Alunos de Medicina da UnP fazem atendimentos em Alcaçuz

Estudantes do 6º ano dão apoio à equipe de Saúde da Família que atua na penitenciária

Levando mais saúde e qualidade de vida para a Penitenciária de Alcaçuz, alunos do 6º ano de Medicina da Universidade Potiguar (UnP), integrante da rede Laureate, estão realizando atendimentos diários na unidade. Até maio, o presídio não contava com médico para realizar o atendimento dos detentos. A situação mudou com a presença voluntária dos estudantes que já atuavam na região graças ao convênio firmado pela Instituição de Ensino Superior e a Prefeitura Municipal de Nísia Floresta onde fica localizado o complexo prisional.

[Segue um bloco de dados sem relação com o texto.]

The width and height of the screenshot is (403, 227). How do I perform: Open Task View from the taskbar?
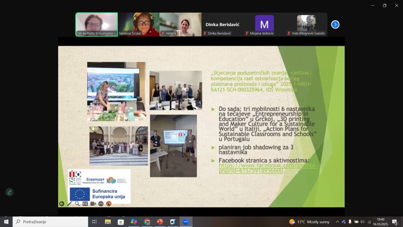[94, 222]
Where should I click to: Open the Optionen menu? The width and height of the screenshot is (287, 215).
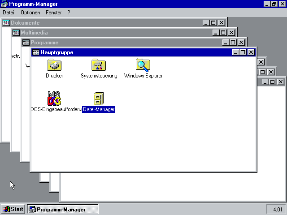(30, 13)
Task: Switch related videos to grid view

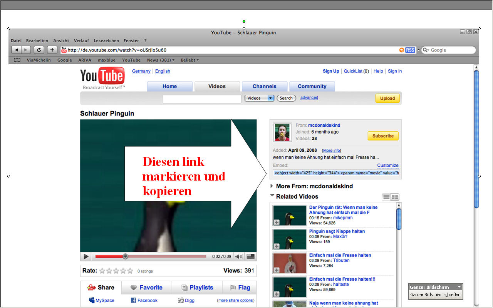Action: [x=395, y=197]
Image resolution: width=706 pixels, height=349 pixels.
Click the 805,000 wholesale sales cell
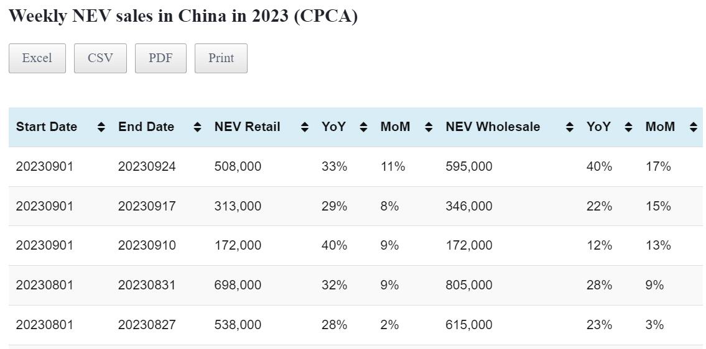[468, 285]
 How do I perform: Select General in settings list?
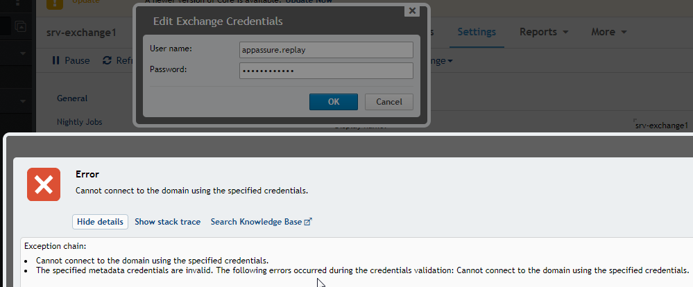click(x=72, y=98)
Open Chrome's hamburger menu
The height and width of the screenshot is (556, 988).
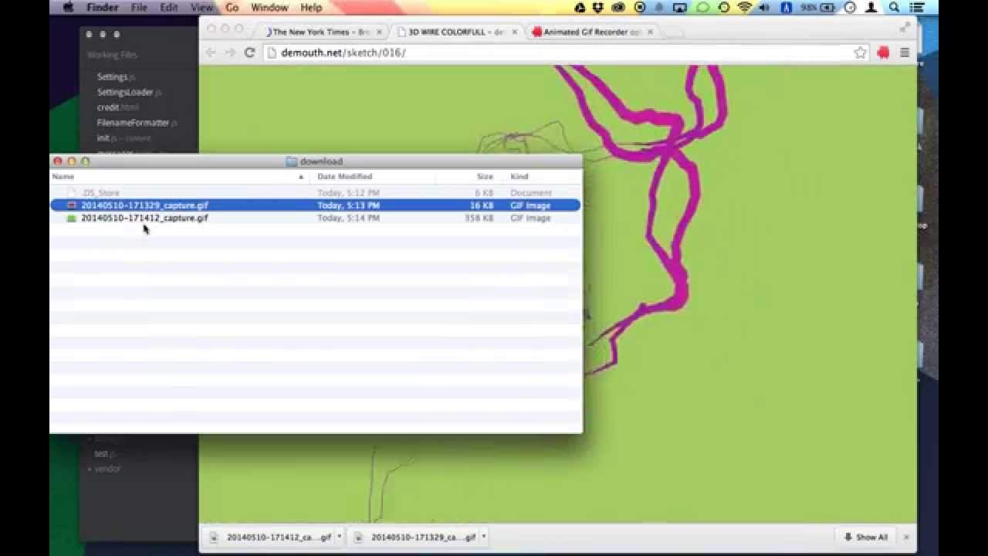(904, 53)
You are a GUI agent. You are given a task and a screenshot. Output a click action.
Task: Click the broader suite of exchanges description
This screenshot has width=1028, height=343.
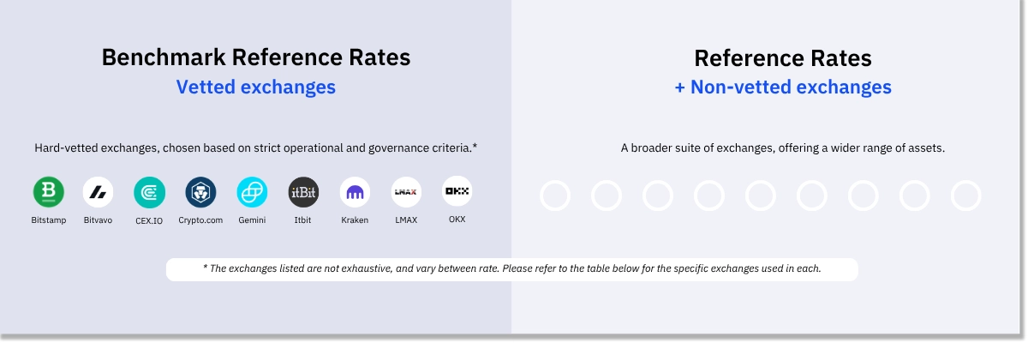tap(783, 147)
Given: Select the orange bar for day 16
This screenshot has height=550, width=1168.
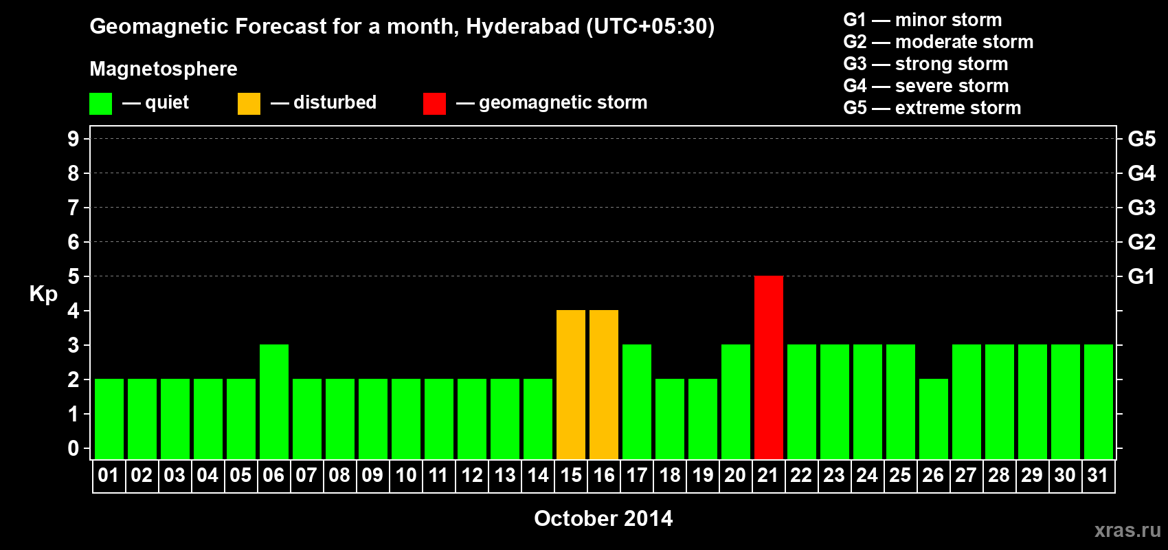Looking at the screenshot, I should point(604,384).
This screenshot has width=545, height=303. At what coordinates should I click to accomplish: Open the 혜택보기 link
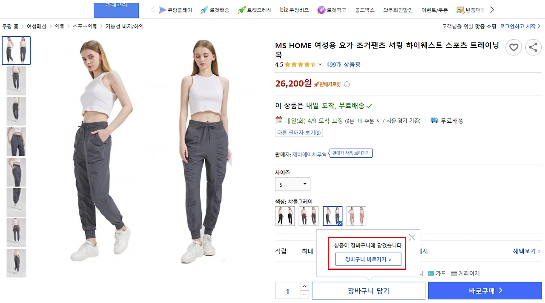pos(524,251)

Essa parceria já garantia a atuação dos alunos de Medicina na Unidade Mista de Saúde localizada no Centro do município e foi ampliada através de um convite do Poder Municipal para apoiar as ações na unidade prisional que, até então, estavam deficitárias. Atualmente, a cada dois meses, um grupo de cinco alunos realiza voluntariamente os atendimentos de segunda a sexta-feira, sempre pela manhã.

A atividade é coordenada pelo prof. Lionaldo Duarte, tutor do curso de Medicina, e médico do Programa Saúde da Família no município. Além dele, os alunos já contam com o apoio de dois outros médicos, egressos da Universidade, e recém-contratados pelo Município: Tiago Cabral e Mariana Góis. A equipe também inclui dois enfermeiros, um assistente social, uma psicóloga e uma dentista.

O trabalho também vai gerar um Protocolo Estadual de Saúde que será aplicado em todas as penitenciárias potiguares. “Estamos desenvolvendo esse trabalho que está sendo muito importante para o aprendizado de nossos alunos e seu crescimento como futuros profissionais. Sempre procuramos mostrar para eles que não estamos ali atendendo apenados, mas pacientes que estão em restrição de liberdade”, afirma o prof. Lionaldo.

Além da preocupação com a saúde dos detentos, o docente explica que a equipe também tem voltado seu olhar para os agentes penitenciários que, devido ao estresse do trabalho, desenvolvem diversas doenças. “Nosso trabalho foi elogiado pela Ouvidoria Federal de Brasília que esteve em visita ao estado após a crise no sistema prisional. Temos auxiliado o poder público a dar uma maior atenção a esses apenados”.